Along with the time progress, music has become a big part of human life, and people can easily access to music almost anytime and anywhere. Some people like lyricists and composers are good at creating melody, chord, beat or a complete music, and they can even rely on producing music to make a living. However, not everyone has his/her talent in creating music, and, for those people, it may be wonderful when they can create his/her own works through a music generation method and apparatus. Therefore, there remains a need for a new and improved design for a method and apparatus for music generation to overcome the problems presented above.
The present invention provides a method and apparatus for music generation which may include steps of receiving an any length of input; recognizing pitches and rhythm of the input; generating a first segment of a full music; generating segments other than the first segment to complete the full music; generating connecting notes, chords and beats of the segments of the full music and handling anacrusis; and generating instrument accompaniment for the full music.
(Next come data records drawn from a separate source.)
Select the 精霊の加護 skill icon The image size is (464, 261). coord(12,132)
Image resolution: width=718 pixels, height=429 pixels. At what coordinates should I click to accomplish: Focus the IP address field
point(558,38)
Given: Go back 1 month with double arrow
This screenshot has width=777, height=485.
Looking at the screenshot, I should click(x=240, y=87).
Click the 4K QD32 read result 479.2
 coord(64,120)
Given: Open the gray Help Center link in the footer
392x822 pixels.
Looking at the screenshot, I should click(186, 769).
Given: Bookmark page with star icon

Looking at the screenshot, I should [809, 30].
Techniques for sound extractions are employed in sound processing and several data representations, and the key features of input are configured to be extracted according to the characteristics of input sounds. The step of recognizing pitches and rhythm of the input is a signal processing of the input, and the frame of a generated music is generated in this step including an initial short melody and an initial bars and time signature.
After the frame of the generated music is generated, the sound input is processing through a deep learning system to generate a first segment of a full music and segments other than the first segment to complete a full music in sequence. Furthermore, each of the two steps is completed through the deep learning system including steps of extracting music instrument digital interface (MIDI); extracting melody; extracting chord; extracting beat; and extracting music progression of the input sound.
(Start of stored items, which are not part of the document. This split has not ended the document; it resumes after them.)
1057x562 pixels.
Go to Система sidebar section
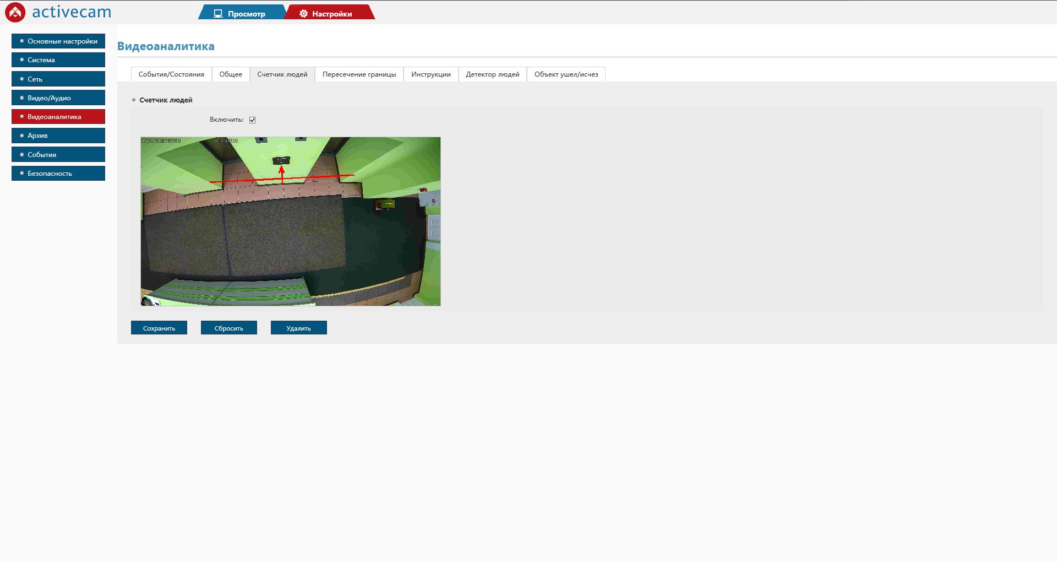click(58, 60)
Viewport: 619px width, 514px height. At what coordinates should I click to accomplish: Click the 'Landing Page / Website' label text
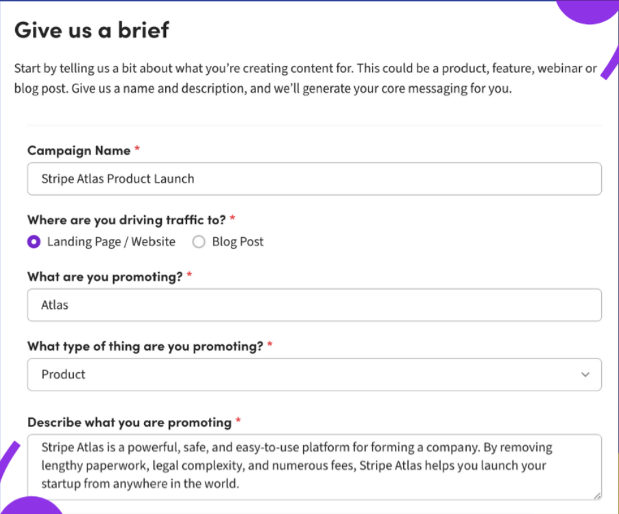111,242
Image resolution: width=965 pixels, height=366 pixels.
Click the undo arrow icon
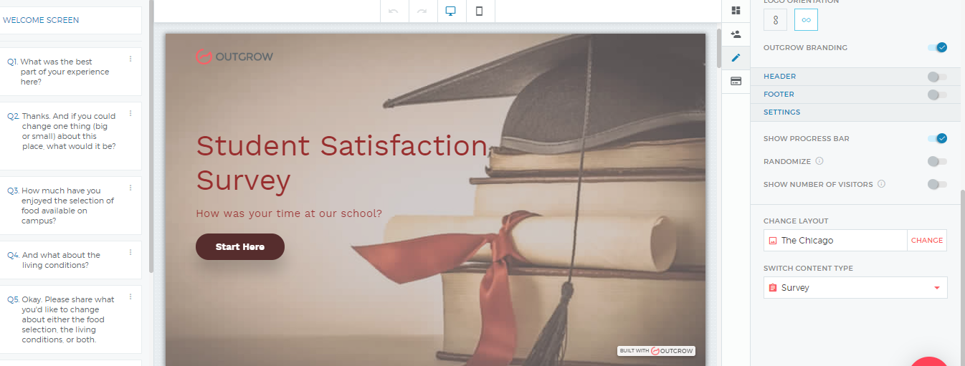coord(394,11)
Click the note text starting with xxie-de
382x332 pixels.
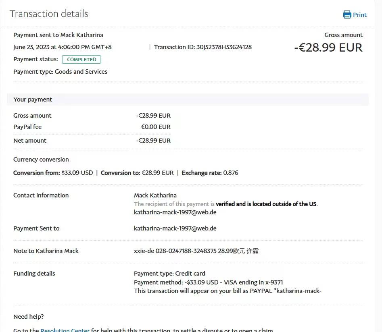[196, 251]
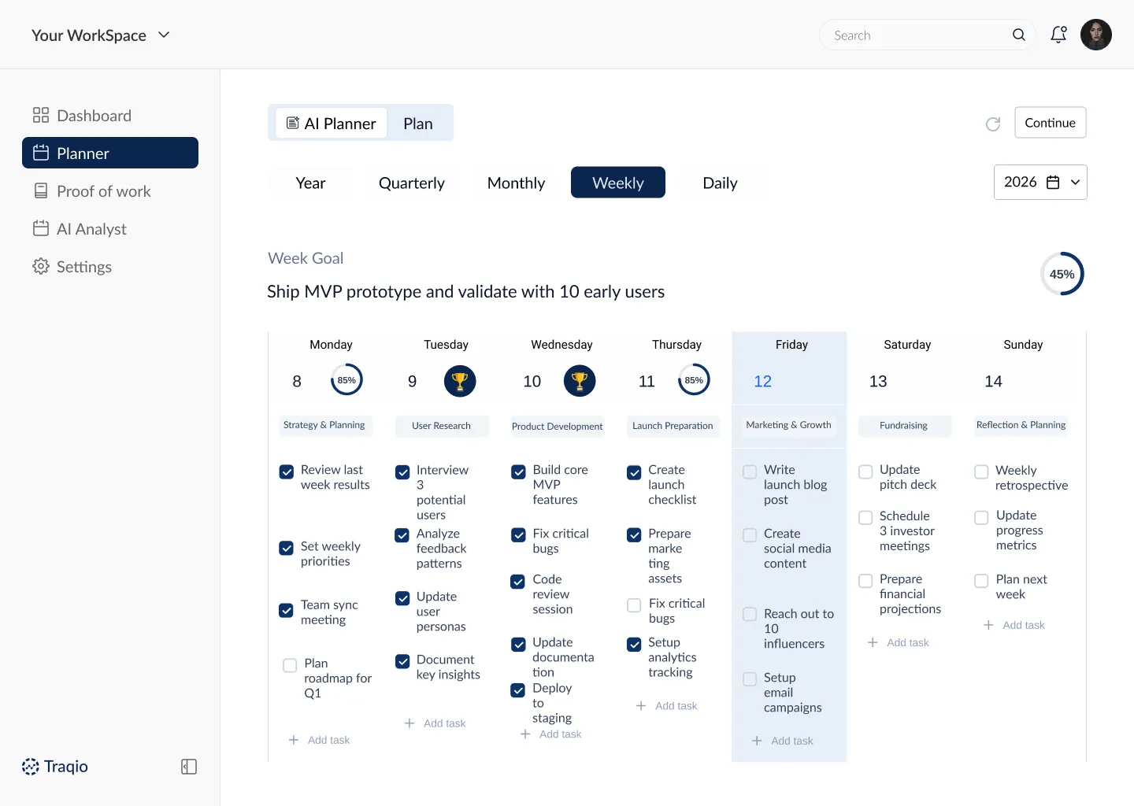The width and height of the screenshot is (1134, 806).
Task: Click Add task under Saturday
Action: (x=899, y=642)
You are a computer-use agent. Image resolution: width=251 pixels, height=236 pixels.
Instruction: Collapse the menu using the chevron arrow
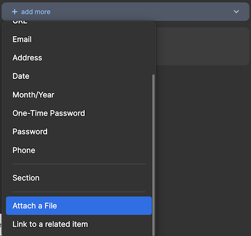[x=236, y=12]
The detailed description set forth below is intended as a description of the presently exemplary device provided in accordance with aspects of the present invention and is not intended to represent the only forms in which the present invention may be prepared or utilized. It is to be understood, rather, that the same or equivalent functions and components may be accomplished by different embodiments that are also intended to be encompassed within the spirit and scope of the invention.
Unless defined otherwise, all technical and scientific terms used herein have the same meaning as commonly understood to one of ordinary skill in the art to which this invention belongs. Although any methods, devices and materials similar or equivalent to those described can be used in the practice or testing of the invention, the exemplary methods, devices and materials are now described.
All publications mentioned are incorporated by reference for the purpose of describing and disclosing, for example, the designs and methodologies that are described in the publications that might be used in connection with the presently described invention. The publications listed or discussed above, below and throughout the text are provided solely for their disclosure prior to the filing date of the present application. Nothing herein is to be construed as an admission that the inventors are not entitled to antedate such disclosure by virtue of prior invention.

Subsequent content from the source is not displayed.